─── Data extracts

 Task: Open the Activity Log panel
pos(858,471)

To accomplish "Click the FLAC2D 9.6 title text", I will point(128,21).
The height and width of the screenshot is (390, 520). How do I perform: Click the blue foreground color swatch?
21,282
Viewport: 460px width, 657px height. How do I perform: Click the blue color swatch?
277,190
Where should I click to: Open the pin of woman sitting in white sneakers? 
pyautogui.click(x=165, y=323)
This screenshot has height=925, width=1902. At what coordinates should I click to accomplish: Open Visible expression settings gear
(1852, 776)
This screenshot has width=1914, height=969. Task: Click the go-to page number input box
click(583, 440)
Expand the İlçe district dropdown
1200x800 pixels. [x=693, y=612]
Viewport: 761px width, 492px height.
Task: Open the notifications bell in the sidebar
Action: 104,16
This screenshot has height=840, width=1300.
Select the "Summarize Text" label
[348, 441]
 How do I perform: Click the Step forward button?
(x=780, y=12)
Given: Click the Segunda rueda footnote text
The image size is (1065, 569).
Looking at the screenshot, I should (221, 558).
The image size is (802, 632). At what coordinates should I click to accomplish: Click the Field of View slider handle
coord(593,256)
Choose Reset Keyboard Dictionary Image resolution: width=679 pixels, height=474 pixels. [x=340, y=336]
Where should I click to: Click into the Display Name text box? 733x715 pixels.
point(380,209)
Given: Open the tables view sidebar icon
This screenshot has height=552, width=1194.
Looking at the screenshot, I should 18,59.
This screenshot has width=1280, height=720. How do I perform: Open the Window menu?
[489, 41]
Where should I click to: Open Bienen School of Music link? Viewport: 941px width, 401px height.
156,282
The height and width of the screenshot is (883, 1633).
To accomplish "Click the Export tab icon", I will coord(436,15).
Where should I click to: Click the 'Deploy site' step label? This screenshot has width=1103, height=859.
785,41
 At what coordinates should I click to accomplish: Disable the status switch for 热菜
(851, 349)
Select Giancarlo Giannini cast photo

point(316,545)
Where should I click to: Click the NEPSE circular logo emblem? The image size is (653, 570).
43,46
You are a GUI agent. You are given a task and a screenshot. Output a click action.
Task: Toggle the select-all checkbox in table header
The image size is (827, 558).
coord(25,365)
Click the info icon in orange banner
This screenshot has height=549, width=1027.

──────

**Task to carry out**
Would you set down, word for word, the lines from the opening of the entries above through the line with "This screenshot has height=840, width=1300.", both included, and no others?

**Response box**
 Task: Open the Activity Log panel
pos(858,471)

To accomplish "Click the FLAC2D 9.6 title text", I will point(128,21).
The height and width of the screenshot is (390, 520). How do I perform: Click the blue foreground color swatch?
21,282
Viewport: 460px width, 657px height. How do I perform: Click the blue color swatch?
277,190
Where should I click to: Open the pin of woman sitting in white sneakers? 
pyautogui.click(x=165, y=323)
This screenshot has height=925, width=1902. At what coordinates should I click to accomplish: Open Visible expression settings gear
(1852, 776)
This screenshot has width=1914, height=969. Task: Click the go-to page number input box
click(583, 440)
Expand the İlçe district dropdown
1200x800 pixels. [x=693, y=612]
Viewport: 761px width, 492px height.
Task: Open the notifications bell in the sidebar
Action: 104,16
This screenshot has height=840, width=1300.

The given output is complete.